Cosa voleva comunicare il team di esperti all’esterrefatto uditorio proiettando quel film? Provo ad esplicitare un’improvvisata esegesi. Una prima chiave di lettura potrebbe condurre alla seguente ipotesi. Voi Quadri siete imprigionati in una sorta di gabbia, che seppur dorata, ha tenuto bloccate finora le vostre incommensurabili qualità personali; forse, qualcuno di voi ha ora paura del cambiamento, ma non dovete temere quello che vi aspetta “lì fuori”. Fuori, ve lo garantiamo noi, c’è la libertà e presto vi spunteranno pure le ali (si attende una fornitura gratuita annuale di RED BULL).
Seconda lettura più carognesca, ma forse più calzante.

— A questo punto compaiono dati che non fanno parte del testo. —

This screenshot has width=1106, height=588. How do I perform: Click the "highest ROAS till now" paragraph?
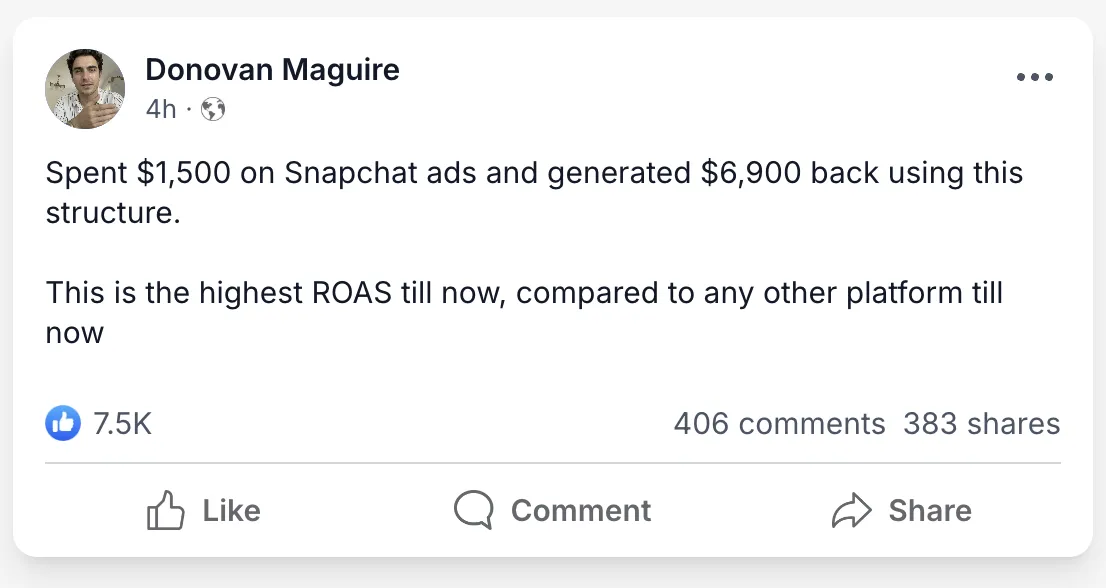point(523,294)
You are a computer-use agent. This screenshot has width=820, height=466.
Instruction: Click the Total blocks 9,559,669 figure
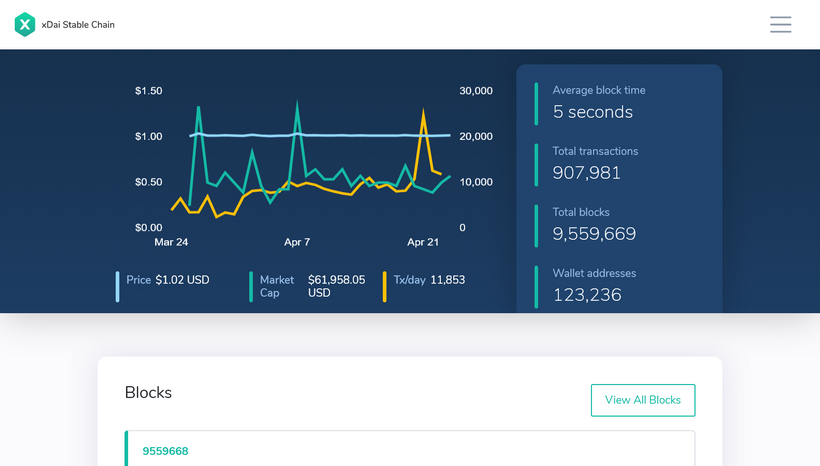594,234
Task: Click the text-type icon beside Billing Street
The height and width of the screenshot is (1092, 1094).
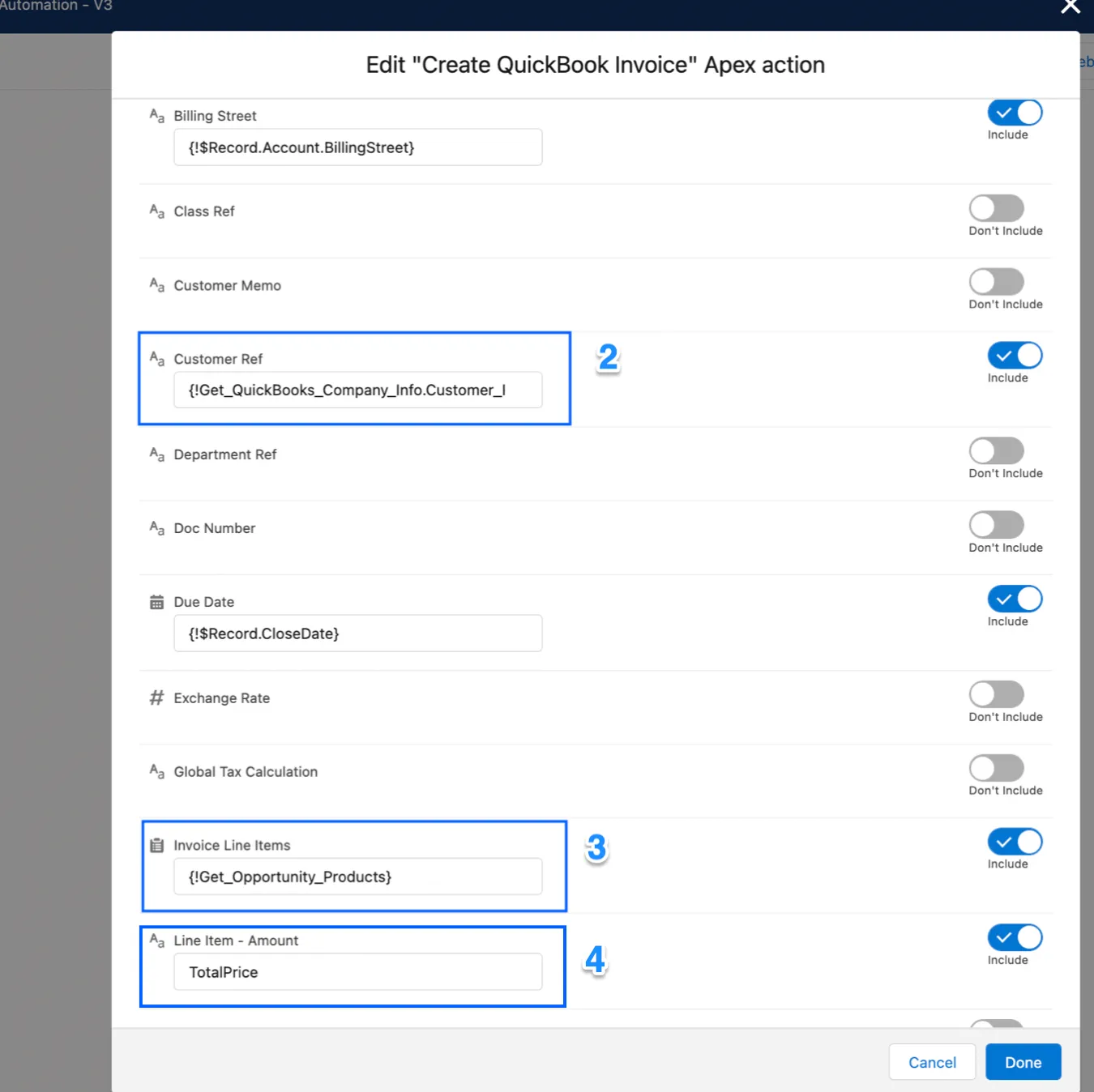Action: tap(156, 116)
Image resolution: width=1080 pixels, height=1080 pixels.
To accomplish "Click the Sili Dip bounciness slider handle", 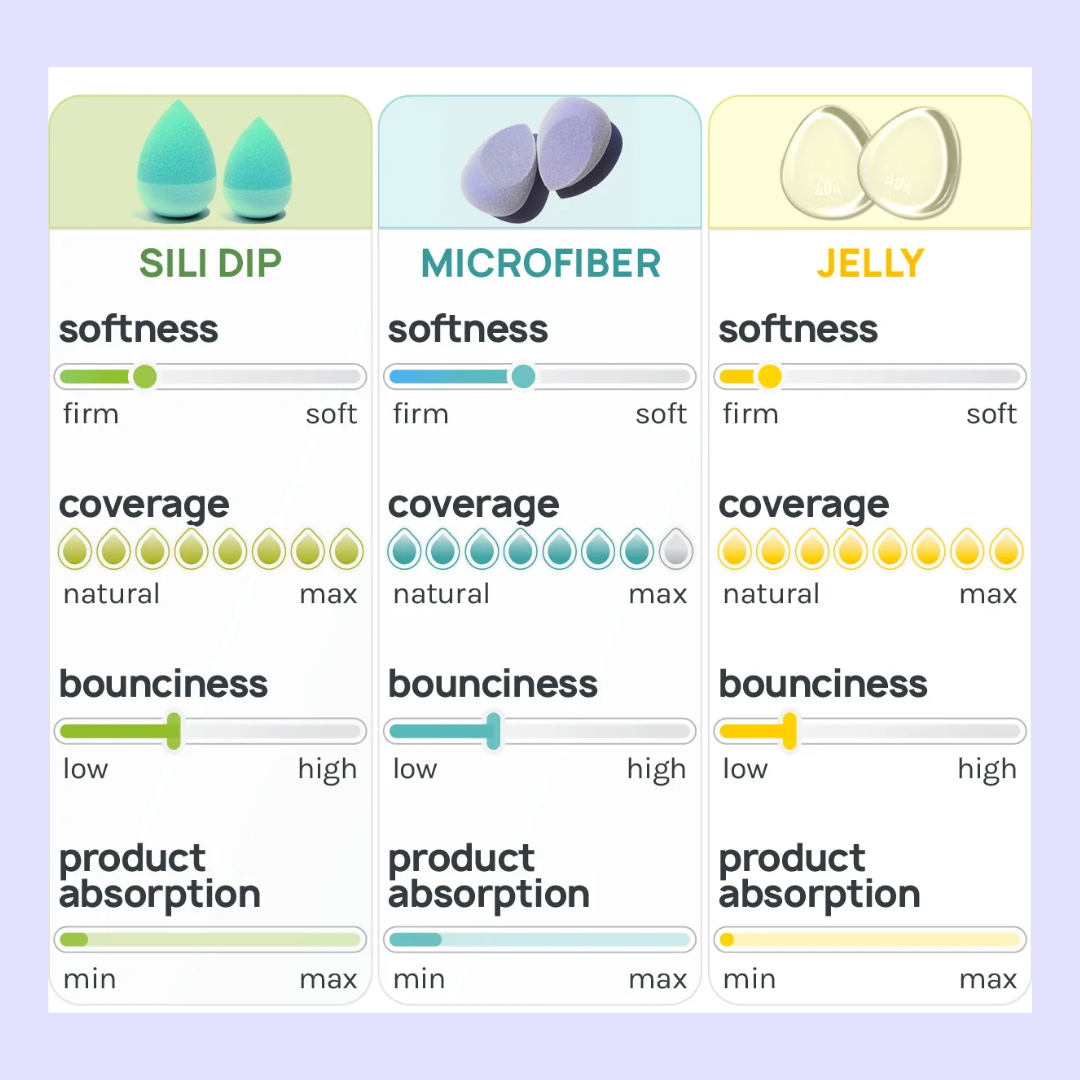I will coord(174,731).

La gabbia DORATA non c’è più, nonostante molti di Voi non avessero alcuna voglia di abbandonarla. Noi, vi spediamo fuori, vi imponiamo un’indesiderata libertà (la famosa liberalizzazione del Trasporto Pubblico Regionale ex maxiemendamento?). Non provate a pretendere di ritornare nel comodo loculo, perché non troverete che altro che porte e finestre sbarrate. In definitiva, assecondate le nostre scelte e nessuno avrà da lamentarsene. Il destino dei pochi eventuali riottosi? Un bel posticino nella futura bad company.
Chi ha visto come si conclude il film sa, poi, che l’ergastolano una volta “fuori” non trova niente di meglio che suicidarsi, sopraffatto da un mondo esterno che non capisce e non lo capisce.
P.S.: Ho trovato, girovagando su internet, un Centro specializzato in Psicoterapia che promuove corsi intitolati “Le ali della libertà” (corso ideato per vincere la paura del volo). Iscrivervi i Dirigenti (esclusi i numerosi ultrasessantenni) e tutti i Quadri sarebbe stata un’esperienza più adrenalinica e coinvolgente della statica fruizione di un film.